One of the most startling findings in the audit was how underrepresented Hispanics are in city management ranks throughout departments. In every department except economic development, there was a double-digit discrepancy in the percentage of Hispanics in management roles compared to the percentage of Hispanics in Sacramento in general. Overall, Hispanics were underrepresented in top jobs by 20 percentage points when compared to their overall population numbers.
Sacramento’s population is 35 percent white, nearly 27 percent Hispanic, 20 percent Asian/Pacific Islander, 13 percent African American and 5 percent multi-race.
The report also highlighted gender pay differences within city ranks. Of the 157 management employees making more than $120,000 annually, 38 were women – about 24 percent. In the Police Department, that disparity was even more pronounced. In the City Attorney’s Office, only six women make more than $120,000 a year, compared with 18 men at that level.
At the Fire Department, just 19 of the 385 sworn personnel who make more than $90,000 a year are women.
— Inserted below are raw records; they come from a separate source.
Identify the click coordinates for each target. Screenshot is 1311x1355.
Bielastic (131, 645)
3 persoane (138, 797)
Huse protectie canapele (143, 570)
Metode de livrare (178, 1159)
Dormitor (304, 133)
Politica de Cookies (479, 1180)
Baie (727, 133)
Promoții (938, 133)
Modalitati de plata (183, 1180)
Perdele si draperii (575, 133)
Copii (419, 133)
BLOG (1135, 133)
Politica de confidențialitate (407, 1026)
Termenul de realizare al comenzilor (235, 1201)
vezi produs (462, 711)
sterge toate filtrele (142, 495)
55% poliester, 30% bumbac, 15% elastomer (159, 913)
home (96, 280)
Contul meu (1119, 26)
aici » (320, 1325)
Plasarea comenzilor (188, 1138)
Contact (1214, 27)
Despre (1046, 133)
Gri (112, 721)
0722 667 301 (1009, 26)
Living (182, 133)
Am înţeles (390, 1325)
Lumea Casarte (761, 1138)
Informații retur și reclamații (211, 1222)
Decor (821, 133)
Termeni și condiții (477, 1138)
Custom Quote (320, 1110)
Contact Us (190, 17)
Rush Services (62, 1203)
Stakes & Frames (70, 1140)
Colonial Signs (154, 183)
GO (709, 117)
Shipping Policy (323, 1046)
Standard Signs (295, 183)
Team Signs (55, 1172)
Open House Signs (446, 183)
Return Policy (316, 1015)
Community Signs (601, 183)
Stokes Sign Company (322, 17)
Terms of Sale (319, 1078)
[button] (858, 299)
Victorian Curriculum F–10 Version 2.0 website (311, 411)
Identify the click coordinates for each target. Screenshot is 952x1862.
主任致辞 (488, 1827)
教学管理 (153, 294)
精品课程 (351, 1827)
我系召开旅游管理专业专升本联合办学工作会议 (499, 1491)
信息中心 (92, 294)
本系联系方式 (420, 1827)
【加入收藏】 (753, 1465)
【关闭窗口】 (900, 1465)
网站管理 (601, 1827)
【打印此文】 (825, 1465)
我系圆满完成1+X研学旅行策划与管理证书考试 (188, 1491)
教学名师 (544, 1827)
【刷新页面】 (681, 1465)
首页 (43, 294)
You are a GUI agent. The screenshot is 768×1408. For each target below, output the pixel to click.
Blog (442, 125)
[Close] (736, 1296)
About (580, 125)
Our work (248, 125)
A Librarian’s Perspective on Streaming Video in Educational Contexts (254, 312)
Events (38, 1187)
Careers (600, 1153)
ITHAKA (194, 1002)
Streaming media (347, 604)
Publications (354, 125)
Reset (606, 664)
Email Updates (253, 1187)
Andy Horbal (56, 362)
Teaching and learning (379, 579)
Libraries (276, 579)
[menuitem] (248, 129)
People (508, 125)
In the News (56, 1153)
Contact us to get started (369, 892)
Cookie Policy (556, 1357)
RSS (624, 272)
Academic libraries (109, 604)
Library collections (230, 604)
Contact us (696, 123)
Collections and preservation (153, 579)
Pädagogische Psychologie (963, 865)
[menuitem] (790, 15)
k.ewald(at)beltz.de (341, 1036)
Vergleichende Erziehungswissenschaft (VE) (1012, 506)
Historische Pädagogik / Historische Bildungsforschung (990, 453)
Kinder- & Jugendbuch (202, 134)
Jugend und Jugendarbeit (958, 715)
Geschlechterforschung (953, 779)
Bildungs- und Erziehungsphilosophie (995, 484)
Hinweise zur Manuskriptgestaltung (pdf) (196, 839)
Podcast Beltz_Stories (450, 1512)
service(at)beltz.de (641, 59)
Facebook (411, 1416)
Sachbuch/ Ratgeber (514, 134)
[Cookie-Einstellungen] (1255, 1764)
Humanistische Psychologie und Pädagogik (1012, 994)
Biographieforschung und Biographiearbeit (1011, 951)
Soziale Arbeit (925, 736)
Defending the department, Harvey said just 5 percent of the 576 sworn Fire Department employees are women. That’s better than the national average of 3.4 percent, he said.
Johnson said he did not view the report as a “gotcha,” but instead as an opportunity to create short- and long-term plans to address the problem.
“This reality is real, and what we care most about is ... what can we do going forward?” he said during the meeting.
He said he would ask the committee to create an action plan to present to the full City Council.
“At the end of the day, it’s got to be about action,” he said. “It can’t be about words.”